On nous propose aujourd’hui un très lourd investissement, d’1,7 milliard d’euros, pour le projet CDG Express, qui transportera 20 000 voyageurs quotidiens, et rien pour améliorer significativement le RER B, qui, lui, transporte chaque jour 900 000 usagers …

Or, toutes les études montrent que des travaux structurels très importants doivent être menés pour que cette ligne fonctionne de nouveau convenablement ! On l’a vu encore récemment avec la mise en œuvre de la circulation alternée : dès qu’il y a une augmentation, même temporaire, du nombre de voyageurs, les caténaires lâchent ! Ce n’est pas acceptable, a fortiori lorsqu’on incite, à raison, les gens à prendre les transports en commun pour lutter contre la pollution.

De plus, le coût prévu de l’aller simple sur cette future ligne – 24 euros – non pris en charge par le Pass navigo, exclut de fait les usagers franciliens, les salariés de l’aéroport et beaucoup de voyageurs. De fait les reports prévus du REB B au CDG Express sont seulement de 6%…

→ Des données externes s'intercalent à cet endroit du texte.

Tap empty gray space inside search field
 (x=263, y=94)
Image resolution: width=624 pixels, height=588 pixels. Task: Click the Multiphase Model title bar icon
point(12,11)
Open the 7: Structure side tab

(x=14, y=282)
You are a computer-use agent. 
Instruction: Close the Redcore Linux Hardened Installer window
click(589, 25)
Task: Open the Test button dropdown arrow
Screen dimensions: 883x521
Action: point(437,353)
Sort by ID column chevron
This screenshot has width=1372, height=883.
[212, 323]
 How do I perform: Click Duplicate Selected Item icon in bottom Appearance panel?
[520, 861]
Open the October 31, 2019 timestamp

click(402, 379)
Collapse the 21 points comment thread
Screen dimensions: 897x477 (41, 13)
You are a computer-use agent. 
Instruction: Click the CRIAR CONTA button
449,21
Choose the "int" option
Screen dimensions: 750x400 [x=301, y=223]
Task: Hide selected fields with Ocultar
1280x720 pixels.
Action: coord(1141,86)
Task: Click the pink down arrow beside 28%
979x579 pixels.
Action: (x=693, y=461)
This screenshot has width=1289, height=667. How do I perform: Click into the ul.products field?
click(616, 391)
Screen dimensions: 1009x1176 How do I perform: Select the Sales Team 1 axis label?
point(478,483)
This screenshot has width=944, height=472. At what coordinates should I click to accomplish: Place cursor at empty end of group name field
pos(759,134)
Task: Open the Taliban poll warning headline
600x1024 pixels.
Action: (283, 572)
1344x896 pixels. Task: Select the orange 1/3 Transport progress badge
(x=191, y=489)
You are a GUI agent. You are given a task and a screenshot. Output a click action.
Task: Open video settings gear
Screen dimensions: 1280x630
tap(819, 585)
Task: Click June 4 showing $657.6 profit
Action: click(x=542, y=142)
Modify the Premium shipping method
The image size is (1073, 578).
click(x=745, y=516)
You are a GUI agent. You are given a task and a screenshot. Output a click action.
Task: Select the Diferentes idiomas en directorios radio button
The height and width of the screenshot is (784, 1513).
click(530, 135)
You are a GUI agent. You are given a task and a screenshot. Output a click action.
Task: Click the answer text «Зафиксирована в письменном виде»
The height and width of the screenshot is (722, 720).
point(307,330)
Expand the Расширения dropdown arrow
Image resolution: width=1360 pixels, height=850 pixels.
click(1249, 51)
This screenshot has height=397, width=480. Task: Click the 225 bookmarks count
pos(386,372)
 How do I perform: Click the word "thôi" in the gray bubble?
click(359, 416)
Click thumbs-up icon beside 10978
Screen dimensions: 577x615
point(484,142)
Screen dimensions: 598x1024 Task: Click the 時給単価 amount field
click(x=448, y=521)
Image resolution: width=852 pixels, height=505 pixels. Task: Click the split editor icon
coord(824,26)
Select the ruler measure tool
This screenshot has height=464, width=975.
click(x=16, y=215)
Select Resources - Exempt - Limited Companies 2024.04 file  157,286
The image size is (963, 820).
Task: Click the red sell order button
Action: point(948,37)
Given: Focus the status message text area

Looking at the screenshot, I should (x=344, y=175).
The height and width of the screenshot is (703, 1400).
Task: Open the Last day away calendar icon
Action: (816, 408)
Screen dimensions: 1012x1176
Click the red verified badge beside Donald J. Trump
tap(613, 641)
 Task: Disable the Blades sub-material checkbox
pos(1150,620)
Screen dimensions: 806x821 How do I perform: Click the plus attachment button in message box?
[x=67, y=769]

On nous propose de faire coexister deux modes de transport très inégalitaires : pour les plus aisés, une liaison directe, confortable et rapide ; pour tous les autres, des retards, des pannes, des trains annulés et des rames bondées.

Regardons chez nos voisins, comme on nous y invite souvent : à Berlin, le trajet aéroport/centre-ville coûte 3 euros, à Rome 14 €, à Bruxelles 8,5 €… loin du coût prohibitif annoncé du CDG Express et bien plus proche du service assuré par le RER B, quand il fonctionne normalement.

Notons également, que, ne s’y arrêtant pas, le nouveau train n’apporterait aucun bénéfice aux habitants des villes de Seine-Saint-Denis traversées. En revanche, le passage de 152 rames par jour induirait, pour eux, de nouvelles nuisances visuelles et sonores.

Pire encore, un engorgement des voies du RER B,  en partie utilisées en partie par ce train fantôme, engendrera mécaniquement encore plus de retard sur cette ligne.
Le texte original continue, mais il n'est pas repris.